■ Activity
Transcribe the portion of the BWOC harness text from "This is the" to "in bwoc core.".

■ Study text
This is the same stream that bwoc chat --tui renders and that the bwoc-chat desktop app consumes. If you are building tooling on top of BWOC (dashboards, logging pipelines, test harnesses), consume this stream directly.


7. Dependency Quarantine

bwoc-harness is compiled as a separate binary, not linked into bwoc core. This is a deliberate design choice called dependency quarantine: the network stack, HTTP client, streaming parser, and all runtime dependencies that touch external endpoints live in the harness binary, not in bwoc core.

The practical effect for operators:

  • bwoc core stays lean. Building or auditing bwoc core does not pull in HTTP or async runtime dependencies.
  • Harness can be updated independently. A new model API version or a security patch in the HTTP client ships in a harness update without touching the core CLI.
  • Clear security boundary. Everything that talks to the network is isolated in one binary. Auditing the harness binary audits all network-facing code.

You do not need to manage the harness binary separately. bwoc spawn finds and execs it automatically. If the harness binary is missing or outdated, bwoc will report the version mismatch.


8. See Also

Resource What you get
HARNESS.en.md Authoritative harness spec — protocol details, guardrail rules, manifest schema
bwoc-harness crate Source code for the harness binary
../backends/HANDBOOK.en.md All backends side by side — launch commands, manifest fields, troubleshooting
../self-improvement/HANDBOOK.en.md Memory tiers, the learning loop, and how Tier-2 deep memory works end to end
../glossary.en.md Sīla, Taṇhā, and all other specialized terms used above
bemindlabs/BWOC-Framework Framework repo root

On any conflict between this handbook and the framework repo, the repo is correct — this handbook has a bug.

■ Records shown
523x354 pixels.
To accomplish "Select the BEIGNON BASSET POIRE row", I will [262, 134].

--

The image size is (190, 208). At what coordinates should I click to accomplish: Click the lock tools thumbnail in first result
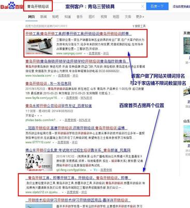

■ Exercise result
This is the same stream that bwoc chat --tui renders and that the bwoc-chat desktop app consumes. If you are building tooling on top of BWOC (dashboards, logging pipelines, test harnesses), consume this stream directly.


7. Dependency Quarantine

bwoc-harness is compiled as a separate binary, not linked into bwoc core. This is a deliberate design choice called dependency quarantine: the network stack, HTTP client, streaming parser, and all runtime dependencies that touch external endpoints live in the harness binary, not in bwoc core.